A Department of Education (DOE) letter obtained by the Associated Press shows that the department is considering withholding federal funding from the state of Connecticut because it allows transgender high school athletes to compete with their gender.

The 45-page letter from the DOE’s civil rights office argues that allowing transgender girls to compete in girls’ sports violates Title IX of the Education Amendments Act of 1972, which bans discrimination on the basis of sex in schools.

Related: Gay whistleblower lost his job for leaking emails about Trump admin’s anti-trans policies

Last year, the Southern Poverty Law Center (SPLC)-designated hate group Alliance Defending Freedom (ADF) filed a complaint with the DOE, saying that Connecticut’s trans-inclusive policy is discriminatory against cisgender girls.
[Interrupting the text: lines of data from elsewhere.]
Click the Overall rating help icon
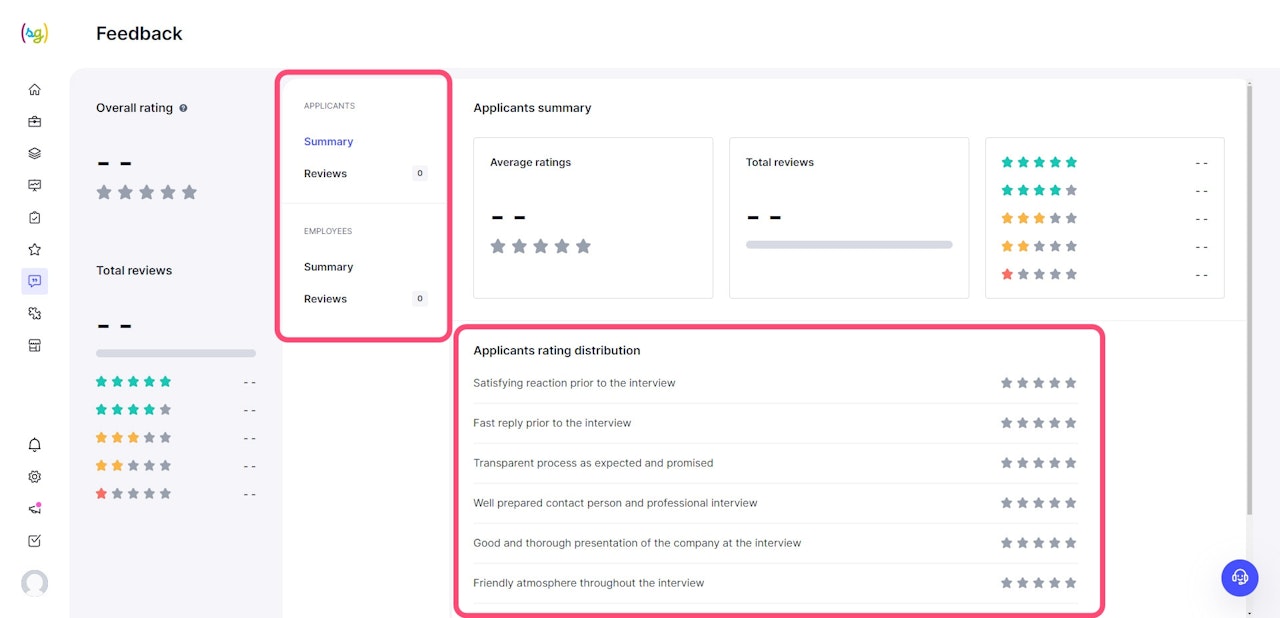 [x=183, y=108]
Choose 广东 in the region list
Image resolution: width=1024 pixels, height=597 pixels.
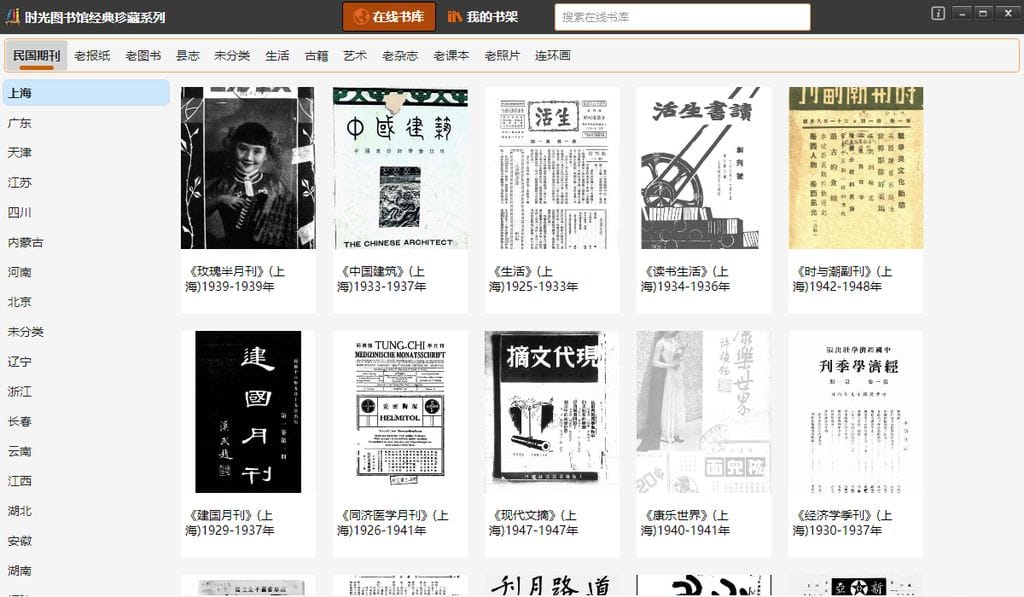click(20, 123)

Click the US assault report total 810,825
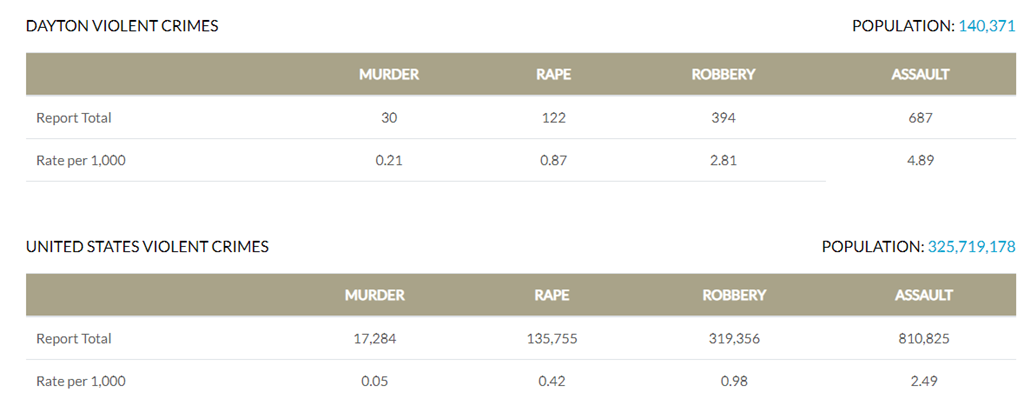924,339
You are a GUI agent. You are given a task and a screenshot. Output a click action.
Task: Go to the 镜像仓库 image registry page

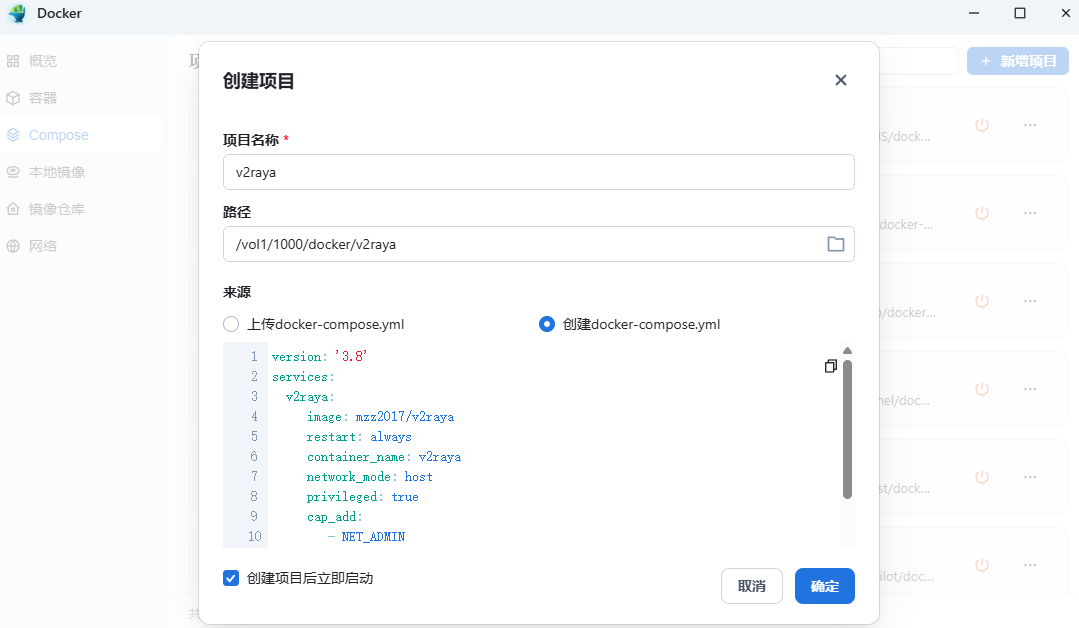coord(57,209)
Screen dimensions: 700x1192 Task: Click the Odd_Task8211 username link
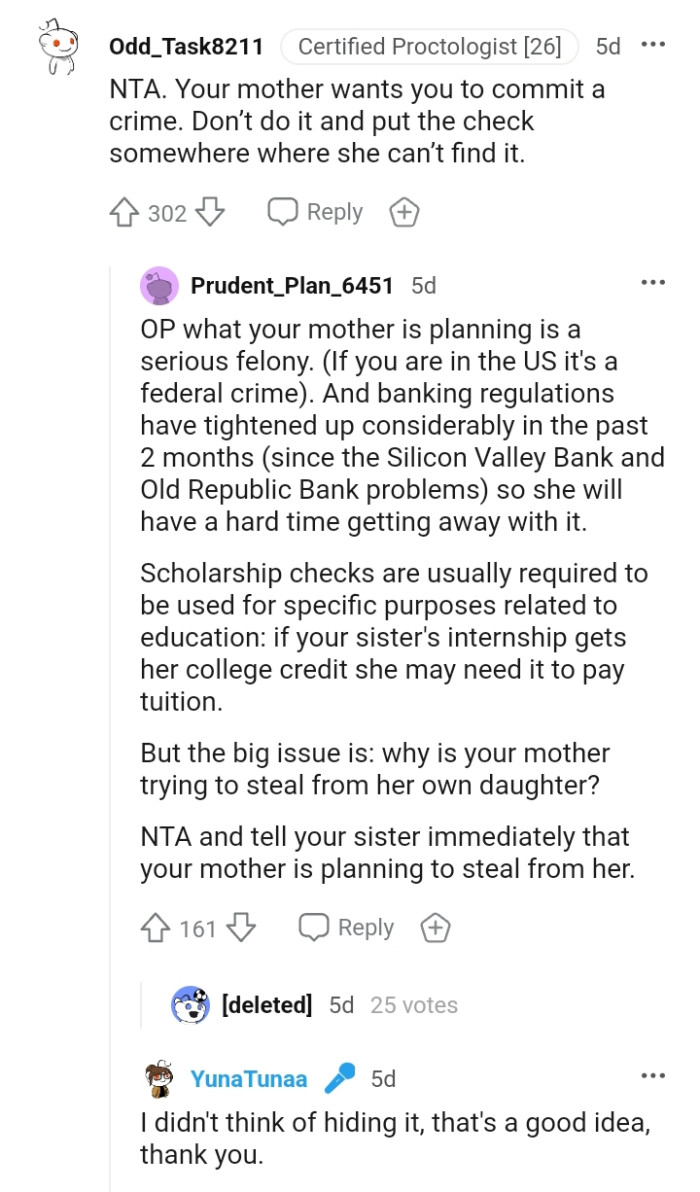click(186, 45)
The complaint referred to transgender girls as “biological males” and said that the state’s trans-inclusive policy was allowing them to take opportunities away from cisgender girls, which it argues is a form of sex discrimination banned by federal law.
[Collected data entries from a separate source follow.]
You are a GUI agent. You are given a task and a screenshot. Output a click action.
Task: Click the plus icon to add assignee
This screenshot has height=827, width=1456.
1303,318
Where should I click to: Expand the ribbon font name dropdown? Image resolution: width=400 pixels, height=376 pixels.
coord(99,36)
Secretary of Education Betsy DeVos has a long history of opposing transgender equality in schools, and leaked DOE emails showed last year that her department may have violated its own protocols to take action quickly against Connecticut.
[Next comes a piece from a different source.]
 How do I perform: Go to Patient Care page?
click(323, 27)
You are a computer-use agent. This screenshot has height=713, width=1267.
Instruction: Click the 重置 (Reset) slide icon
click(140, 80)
Now the AP has uncovered evidence that the DOE may be planning to take away federal education funding from Connecticut over the issue.

The May 15 letter says that the state “denied female student-athletes athletic benefits and opportunities, including advancing to the finals in events, higher level competitions, awards, medals, recognition, and the possibility of greater visibility to colleges and other benefits.”

The Connecticut Interscholastic Athletic Conference said that its policy is in line with state law that bars discrimination against transgender students and that banning transgender girls from girls’ sports would be discrimination.

“Connecticut law is clear and students who identify as female are to be recognized as female for all purposes — including high school sports,” the organization said in a prepared statement. “To do otherwise would not only be discriminatory but would deprive high school students of the meaningful opportunity to participate in educational activities, including interscholastic sports, based on sex-stereotyping and prejudice sought to be prevented by Title IX and Connecticut state law.”

“All that today’s finding represents is yet another attack from the Trump administration on transgender students,” said the ACLU’s Chase Strangio. “Trans students belong in our schools, including on sports teams, and we aren’t backing down from this fight.”

ADF has also helped file a lawsuit against the state of Connecticut, representing three cisgender girls who argue that transgender girls are so much better at sports that “mentally and physically, we know the outcome before the race even starts.”

The lawsuit names two track and field athletes who are black and transgender – Terry Miller and Andraya Yearwood – who have been at the center of the controversy in the state because they won several competitions. The plaintiffs wanted Miller and Yearwood blocked from this year’s track and field competitions, which were ultimately canceled due to the global pandemic.

The ACLU said that the ADF’s lawsuit targets “the inclusion of transgender girls in girls’ athletics” and is “a dangerous distortion of both law and science in the service of excluding trans youth from public life.”

“The purpose of high school athletics is to support inclusion, build social connection and teamwork, and help all students thrive and grow,” Strangio said. “Efforts to undermine Title IX by claiming it doesn’t apply to a subset of girls will ultimately hurt all students and compromise the work of ending the long legacy of sex discrimination in sports.”